Farr seemed both on one 40-yard pass from Beban. He found himself darting at top speed just inside the sideline, a Missouri defender attached to his pale-blue jersey and the ball coming high over the wrong shoulder. He leaped, he looked straight up and back, he stretched out his hands and he made the catch.

As a runner, his 13-yard squirt for UCLA's final touchdown was enough proof for the most skeptical. Farr took a quick hand-off from Beban and shot through left guard, sped in his long-gaited style briefly into the clear, then broke one tackle, only to be hit at the knees on the five by another defender. In a combination hurdle, broad jump and hop, step and jump, he soared into the air and crashed head first into the Missouri end zone. Chancellor Murphy steeplechased up and down the sidelines.

Even before the game there was no doubt in the minds of UCLA's coaches that Farr was less than super alltime fantastic, to choose a modest Hollywood-style description.

"I think he could probably run a 9.6 or 9.7 in the hundred," said Track Coach Jim Bush. "That is, if he'd work, if he liked it as much as football."

"He's the perfect halfback," said Backfield Coach Pepper Rodgers. "He has speed and strength and he breaks tackles, which is what the pros like."

Although Farr still trails his teammate Beban as far as raves go, he received a clear decision as the best of the running backs in a poll taken by SPORTS ILLUSTRATED of a panel of the most successful professional scouts. The following is a list of the 10 favored backs, together with the paraphrased comments of the scouts and a summation of their season performances thus far.

1) Mel Farr, UCLA, senior: "Best in country. Big, fast, quick and super blocker. Great attitude, good hands, game breaker. Can get bigger without losing speed." Through three games Farr has gained 252 yards, averaging 6.4 per carry, has scored five touchdowns and, together with Gary Beban, is the foremost reason why UCLA is 3-0, is second in the nation in scoring and ranks fifth in total offense.

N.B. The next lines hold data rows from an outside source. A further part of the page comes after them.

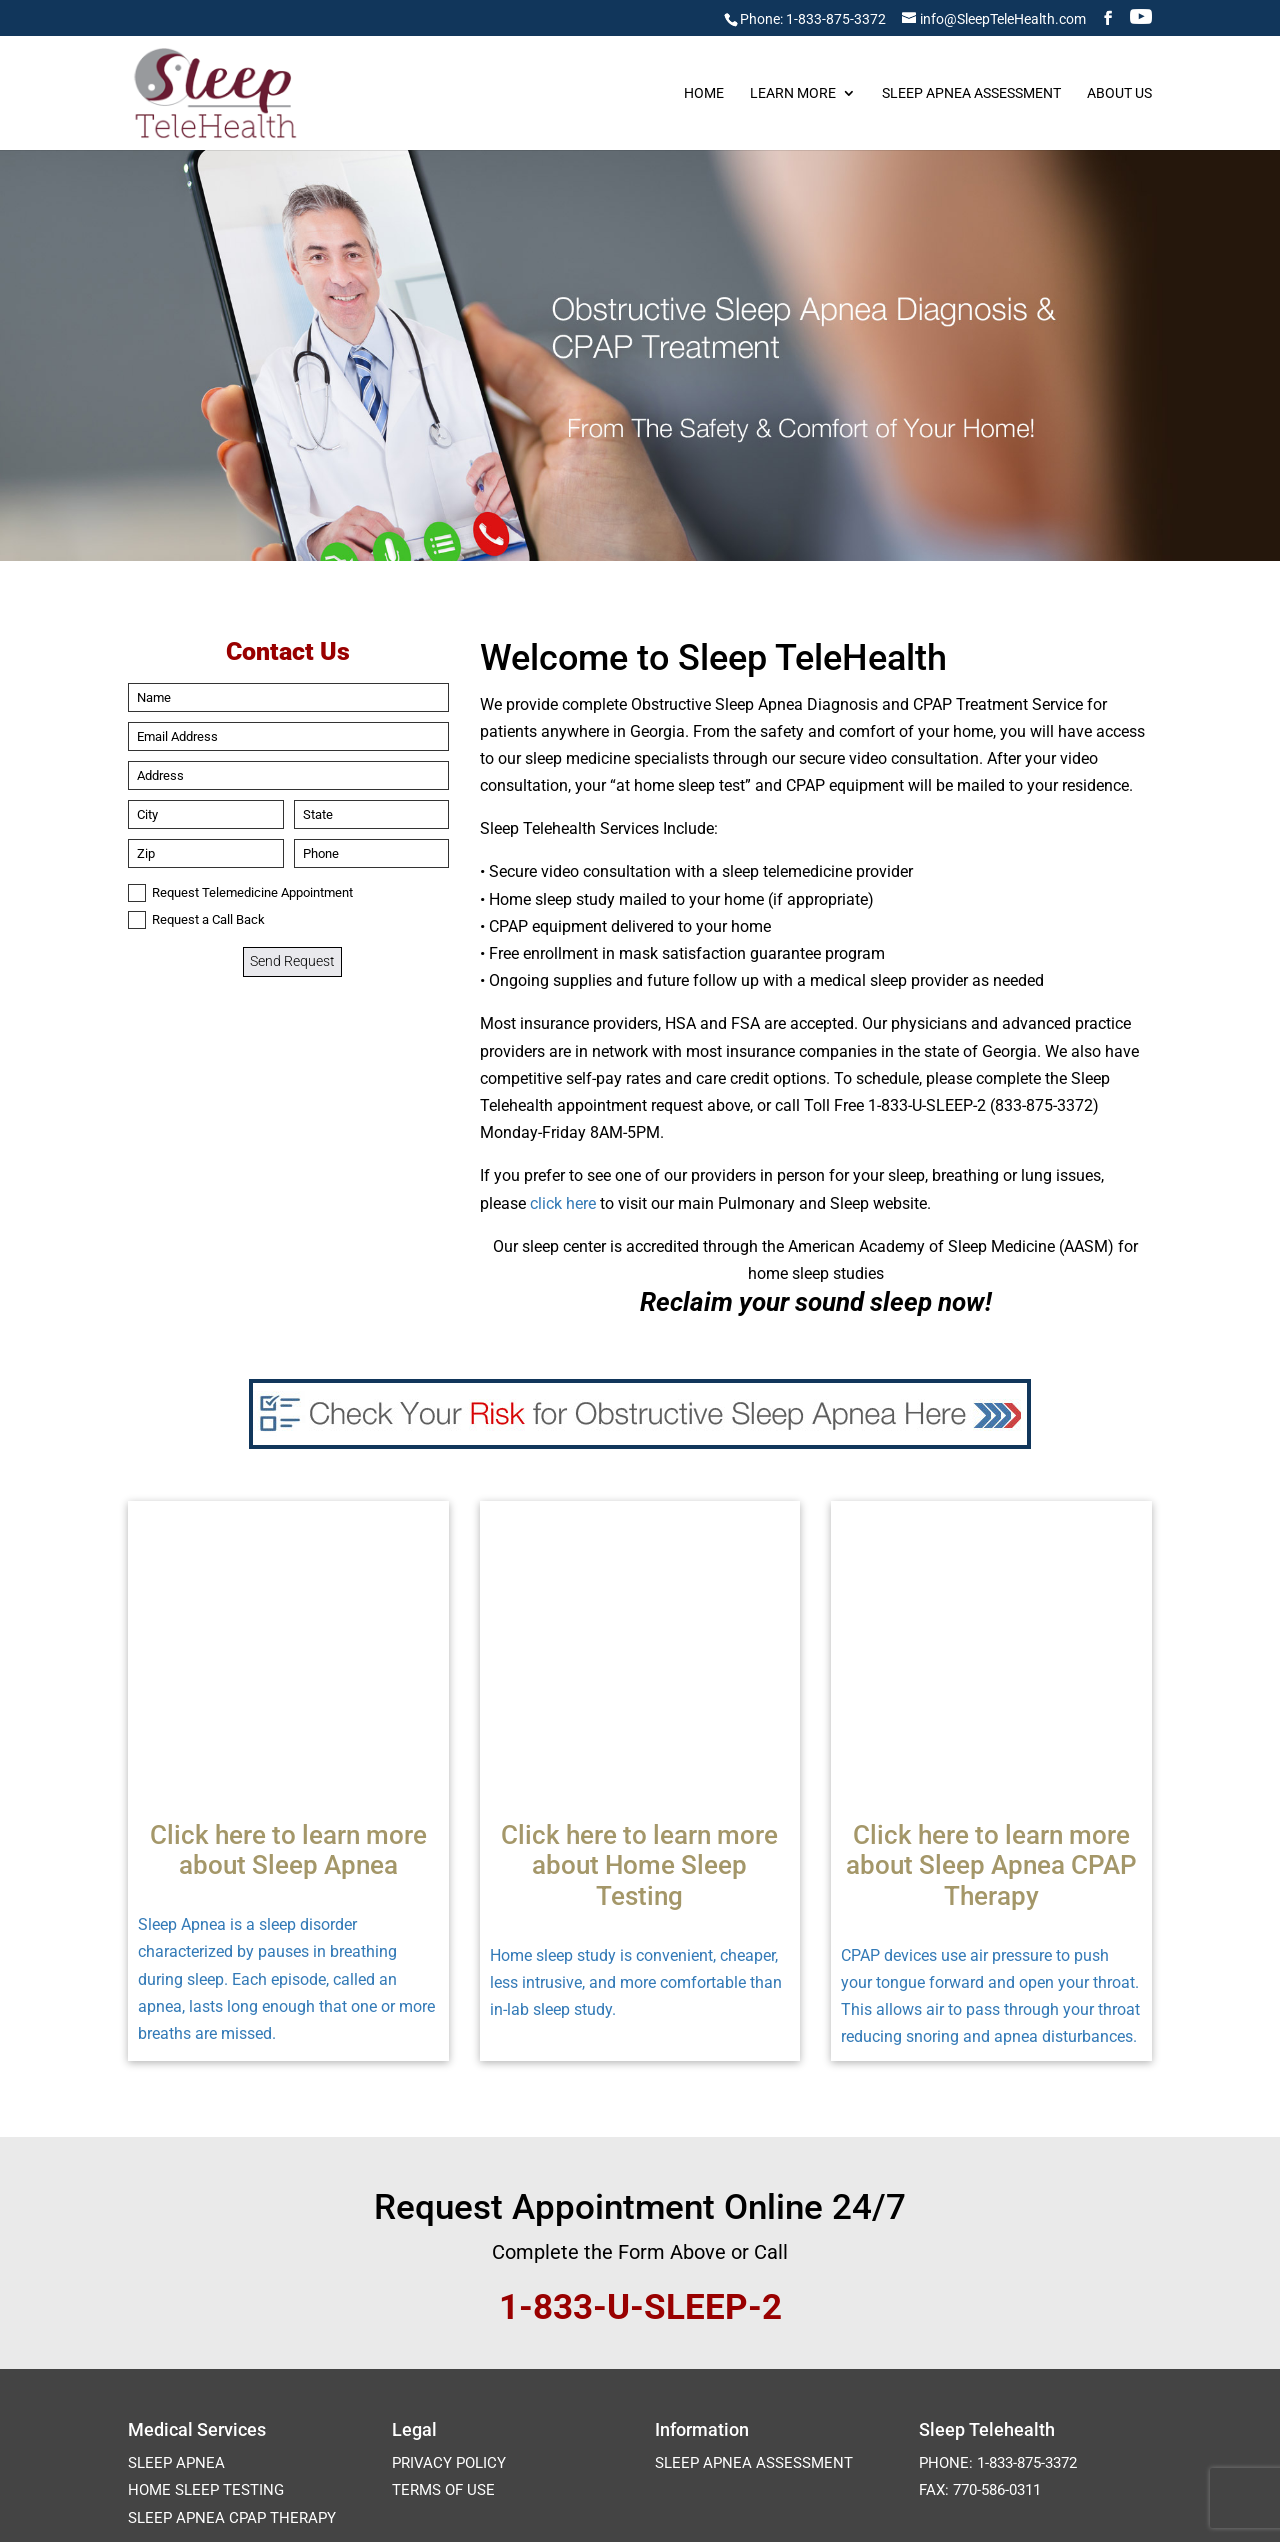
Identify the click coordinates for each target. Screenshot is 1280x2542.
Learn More (793, 93)
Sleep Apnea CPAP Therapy (232, 2303)
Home (704, 93)
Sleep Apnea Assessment (971, 93)
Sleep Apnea (176, 2248)
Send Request (292, 961)
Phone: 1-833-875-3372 (813, 19)
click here (563, 1203)
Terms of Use (443, 2275)
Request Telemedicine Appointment (240, 893)
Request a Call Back (196, 920)
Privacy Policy (449, 2248)
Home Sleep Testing (206, 2275)
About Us (1119, 93)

2) Harry Jones, Arkansas, senior: "Speed, enough size, great hands and apparently durable. Run or catch, can be another Alworth. Maybe fastest runner in the country from scrimmage." This year he has rushed for 106 yards. Last Saturday Jones caught two scoring passes of 72 and 48 yards and ran for another touchdown.

3) Clinton Jones, Michigan State, senior: "Tough, nifty moves, extremely durable, fine attitude. Rates third only because he gives up slight edge in height and speed to Farr and Harry Jones." This year he has rushed for 194 yards, caught two passes for five yards and two touchdowns. Last Saturday Jones, partly because of a bruised knee and partly because of a solid Illinois defense, had the worst day of his career, gaining only 16 yards.